Sorry, that your triggers are related to the Fall....if only it was as simple as me wishing you some great Fall feelings or sharing some of mine with you....

Good for trying the embracement if Fall...Im thinking you should gain something for your efforts...

What if you started a new to you tradition....


----------



## GDPR

I am going to try to participate in all the Fall festivities this year instead of avoiding them and trying to run from them.I think doing them with people I truly care about will make a difference.

I am actually excited about it,and have plans for the weekend already.

And I am excited about all the different pumpkin flavor foods...pumpkin pie,pumpkin shakes and flurries,pumpkin bread,cookies,coffee.....:love_heart:


----------



## making_art

Oh no pumpkin goodies....and I'm trying to lose a few pounds.....I'll just have a small piece of pumpkin pie without the whipped cream![emoji83][emoji316][emoji513]


----------



## MHealthJo

Pumpkin is so yummy. When I hear how many interesting edible goodies happen with holidays and seasons that are not a big deal over here, I get jealous. [emoji3]


----------



## making_art

Starbucks caramel apple spice...apple cider, whipped cream, caramel drizzle......oh my its good on a Fall evening[emoji449][emoji260]


----------



## GDPR

Pumpkin cookies with cream cheese frosting....yum

---------- Post Merged on September 24th, 2016 at 09:17 AM ---------- Previous Post was on September 23rd, 2016 at 11:43 PM ----------



making_art said:


> Starbucks caramel apple spice...apple cider, whipped cream, caramel drizzle......oh my its good on a Fall evening[emoji449][emoji260]



That sounds so good!!


----------



## making_art




----------



## rdw

We eat pumpkin as a vegetable - cook it and mash it with a little butter and salt and pepper. One of our absolute favourites and really good for you too.
I love autumn as I love the colours and the smells. We love to watch the birds migrating south and the changeover of birds in our yard from summer birds to the ones who stay all winter.


----------



## MHealthJo

Okay, I guess I've never seen a field of orange pumpkins before, and it's a beautiful thing.😍


----------



## making_art

MHJo.....do you have a Fall season and if so what is it like?


----------



## MHealthJo

Well, we call it Autumn over here, and I'm guessing if I was really in rural outback place where nobody had bothered attempting to grow foreign deciduous trees, maybe I really may not have in real life seen the beautiful changing colours and the "fall" of the leaves.... My knowledge is not exact about whether Australia does have some native deciduous plants in some places, but I'm pretty sure over in the West here no native plants are deciduous...... (?)

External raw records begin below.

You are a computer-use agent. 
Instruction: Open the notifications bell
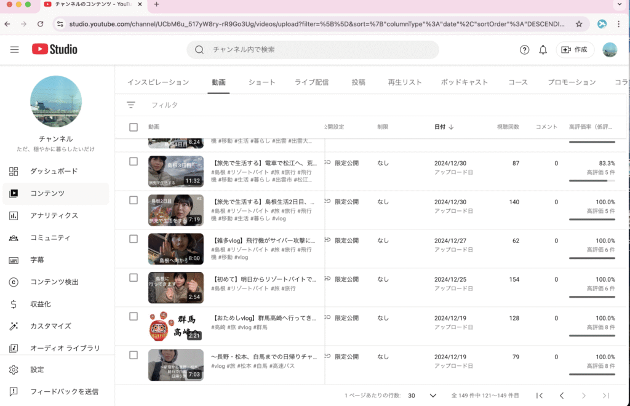[x=543, y=50]
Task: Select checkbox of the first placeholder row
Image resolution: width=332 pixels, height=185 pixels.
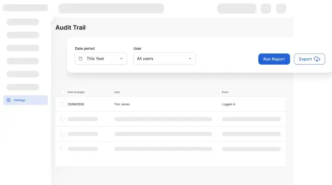Action: [62, 119]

But because there are plenty of them planted in my mediterranean-climate city and many will do OK as long as you take care of them in the dry summer while they establish, that part is certainly not unknown to me. I think though that we don't get as much range of all the different beautiful colours - things like maples and various others aren't tolerant of our scorching long dry summer. And for street plantings by the government, a small range of hardy reliable species get favored. So to see a bigger and prettier range of deciduous trees you'll look in people's yards, pretty plant nurseries and some parks, older towns/old suburbs, maybe orchards, etc. 

Yeah, the more spectacular ones tend not to be bulk-planted. I certainly would love at some stage to head to the northern hemisphere to see those incredible displays of how they look en masse, in nature and stuff. 

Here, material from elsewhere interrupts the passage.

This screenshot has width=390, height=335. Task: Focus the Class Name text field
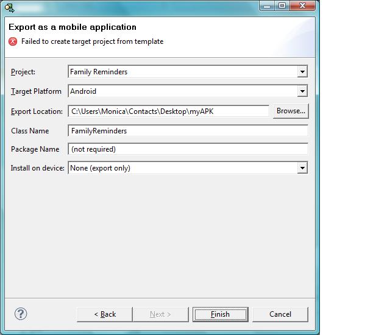pyautogui.click(x=188, y=130)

What happens where I live, in autumn, is basically this: a collective worn-out, exhausted sigh of relief among us of, "Oh, thank GOD!! I think the summer heat is starting to ease off!!" 

(Even the whole first month of autumn is horrific. The second month, April, we get relief. And I also go around with a dirty look on a couple of April days that will still be bad. Picture me a couple of times a year screaming into the cosmos in outrage: "FOR CRYING OUT LOUD!!!!!!! IT'S APRIL!!!!!!!"

 Okay. So then we start kind of ''recovering' and just noticing that we can venture outdoors in the daytime and not be suffering and incapacitated. So you think of things you can finally get done and stuff. People often camp or holiday at Easter or do DIY projects, do their yard and garden work.

You get a bit of a stretch of that, and then you just kind of adjust to the "3/4 beautiful, 1/4 rainy" weather that is nonsummer. April to November basically. (November also has that same Occasional April Heat Outrage phenomenon.) 

Then back to December -> March for Another Summer of Hell. 😂 

Nah, people do their evening barbecues and parties and they enjoy it. It just exhausts me though. 

I enjoy autumn because it's Not Summer. 😆


----------



## GDPR

I got so sidetracked by thinking about pumpkin foods that I forgot about all the pretty colors of Fall.The leaves are just now starting to change colors here,and I can't wait for them to look like this...


----------



## making_art

Lit those photos are inspiring. My fav are birch trees in the Fall with there white bark.
MHJo... Thanks for the great description The seasons in Australia. I could never tolerate that kind of heat!...The benefit of living on the Northern Pacific coast is the cool breeze always cones off the ocean on the days we reach 28-30 degrees celsius.


----------



## MHealthJo

30 degrees celsius! How *do* you cope! 😆😆

Hahaha, kidding aside, I do wonder how I would be in a genuine northern hemisphere winter..... maybe my body doesn't know the true meaning temperature discomfort....... 😉


----------



## making_art

Hahaha.....I don't cope...I melt!   We have cherry blossoms blooming on the trees in February. We have rainy winters with some frost but rarely snow. We also have many people here from Australia.


----------



## MHealthJo

On the 30 degree days in summer we dance around in gratitude about getting some mild days.   :woohoo:

Sounds like a lovely place Making Art! 

Yeah, I do love hearing about all the various things that happen differently in places far away.....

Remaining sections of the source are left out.